Aku menghela napas, bibirku kupaksakan tersenyum ketika air sungai yang melewati kakiku perlahan demi perlahan berubah menjadi merah. Mataku yang sebelumnya tak bisa teralihkan dari permukaan sungai, kini teralihkan pada Lux yang terbang di hadapanku. “Kita hanya ingin bertahan hidup … Lalu di mana letak kesalahannya hingga aku harus menghukummu?” ucap Lux kembali setelah kami berdua cukup lama untuk saling bertatap.
“Membunuh atau dibunuh … Itulah kenyataannya. Lagi pula, walau terlihat tulus, kita semua pasti memiliki alasan disaat memutuskan untuk mulai menjalin hubungan pada sesama. Memanfaatkan atau dimanfaatkan, kita hidup di Dunia yang memang seperti ini … Jadi apa yang kau lakukan, tidaklah salah, Sachi.”

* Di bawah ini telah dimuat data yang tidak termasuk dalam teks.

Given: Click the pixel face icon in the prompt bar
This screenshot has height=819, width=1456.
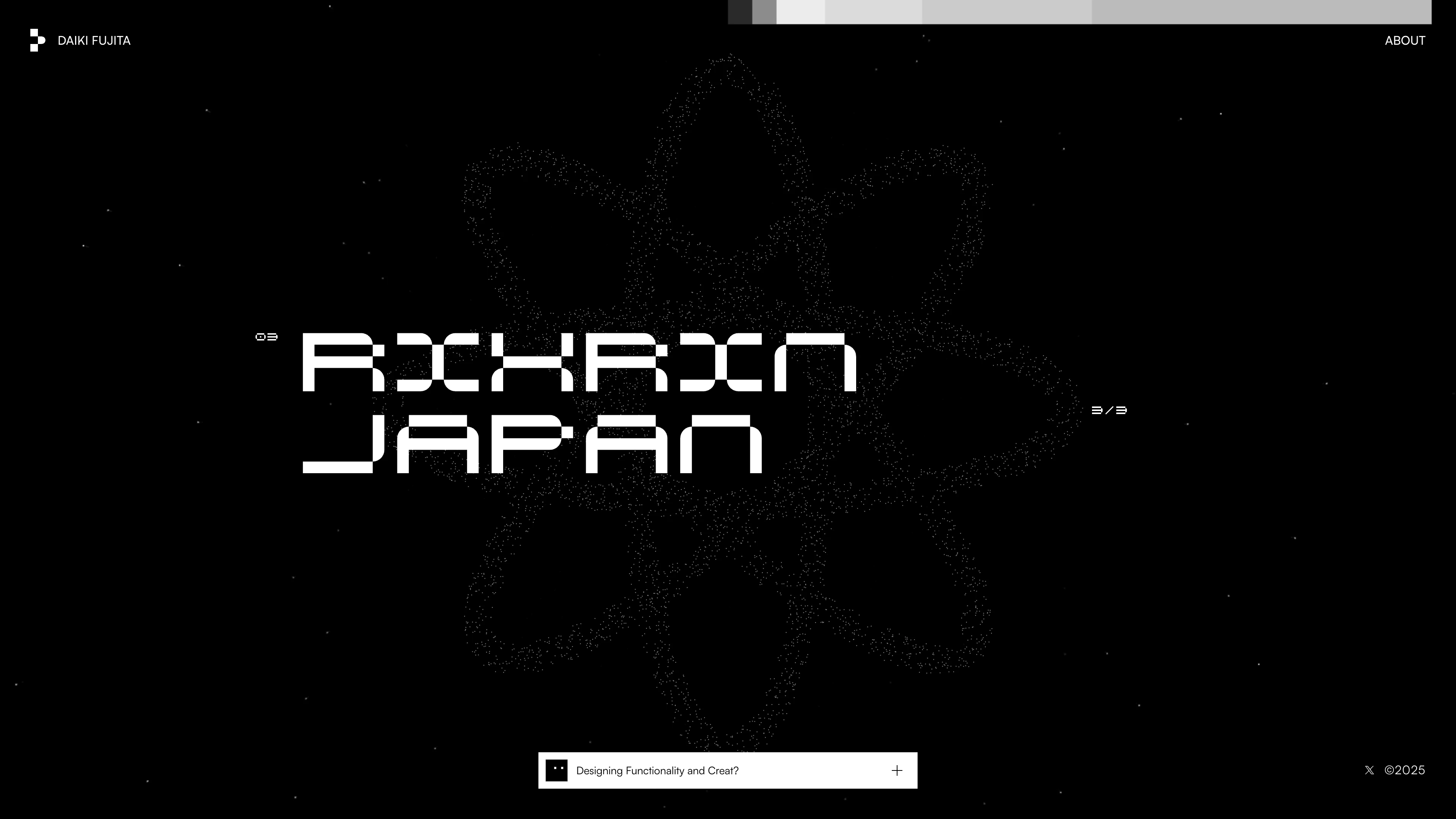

“Berada di ambang kematian itu menakutkan … Sesuatu tentang diri kita yang berusaha sekuat mungkin untuk kita kurung, akan keluar ketika kita merasa terancam. Penyesalan, penyesalan dan penyesalan akan muncul … Andai aku melakukan ini saat itu, andai aku dan andai aku-”
“Hal itu terjadi padaku, dikala aku hampir mati ketika Kaisar menyerang Dunia Kami,” Lux menghentikan ucapannya dengan senyum yang terukir di kedua ujung bibirnya, “kau penyelamatku, Sachi. Anak Manusia yang menyelamatkanku saat itu … Telah memberikanku kehidupan kedua.”
Lux kembali terbang mengitari tubuhku, “Oi Sachi!” panggil Lux sesaat dia sudah terbang tepat di depan wajahku, “kumohon, terima perjanjian hidup dan mati yang aku berikan!” pintanya sambil menunjukkan tangan kecilnya yang telah dipenuhi darah.
“Maksudmu kontrak?” Lux menganggukkan kepalanya, menjawab pertanyaanku, “aku tidak ingin melakukannya. Kau temanku, Lux … Kau berbeda dari mere-”
“My Lord!” tutur Lux yang dengan cepat memotong perkataanku.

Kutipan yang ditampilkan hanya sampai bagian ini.